**Source material**:
=-=-=-=-=

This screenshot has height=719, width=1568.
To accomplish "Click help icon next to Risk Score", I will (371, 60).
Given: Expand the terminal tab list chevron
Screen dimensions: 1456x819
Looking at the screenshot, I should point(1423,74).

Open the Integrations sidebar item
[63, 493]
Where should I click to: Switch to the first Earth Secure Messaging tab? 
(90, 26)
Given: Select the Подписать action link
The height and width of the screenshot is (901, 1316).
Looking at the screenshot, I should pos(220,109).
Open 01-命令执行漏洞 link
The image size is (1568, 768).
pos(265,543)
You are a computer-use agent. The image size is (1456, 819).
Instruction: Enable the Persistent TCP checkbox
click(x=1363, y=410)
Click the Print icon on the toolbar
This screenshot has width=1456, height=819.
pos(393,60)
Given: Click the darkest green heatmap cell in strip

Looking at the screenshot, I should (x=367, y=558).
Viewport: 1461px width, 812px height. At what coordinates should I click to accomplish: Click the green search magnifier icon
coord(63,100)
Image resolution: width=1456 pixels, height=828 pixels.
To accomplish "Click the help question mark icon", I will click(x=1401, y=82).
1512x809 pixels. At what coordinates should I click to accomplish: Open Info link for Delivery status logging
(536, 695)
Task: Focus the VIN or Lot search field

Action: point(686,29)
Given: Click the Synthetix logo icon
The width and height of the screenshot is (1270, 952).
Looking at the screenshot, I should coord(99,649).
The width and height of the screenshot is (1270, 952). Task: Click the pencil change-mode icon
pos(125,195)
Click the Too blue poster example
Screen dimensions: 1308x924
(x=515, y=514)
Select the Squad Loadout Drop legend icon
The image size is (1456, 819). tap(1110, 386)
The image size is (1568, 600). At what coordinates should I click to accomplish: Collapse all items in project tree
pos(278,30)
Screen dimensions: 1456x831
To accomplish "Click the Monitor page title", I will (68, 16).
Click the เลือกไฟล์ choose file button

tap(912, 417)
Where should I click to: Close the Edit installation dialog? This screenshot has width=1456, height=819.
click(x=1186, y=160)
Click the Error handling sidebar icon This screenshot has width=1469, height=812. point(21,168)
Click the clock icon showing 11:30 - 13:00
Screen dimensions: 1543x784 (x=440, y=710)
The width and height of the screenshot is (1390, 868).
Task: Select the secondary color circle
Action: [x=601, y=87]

=-=-=-=-=

Give the number of lines in the records above that contain the word "help", and nothing more.

2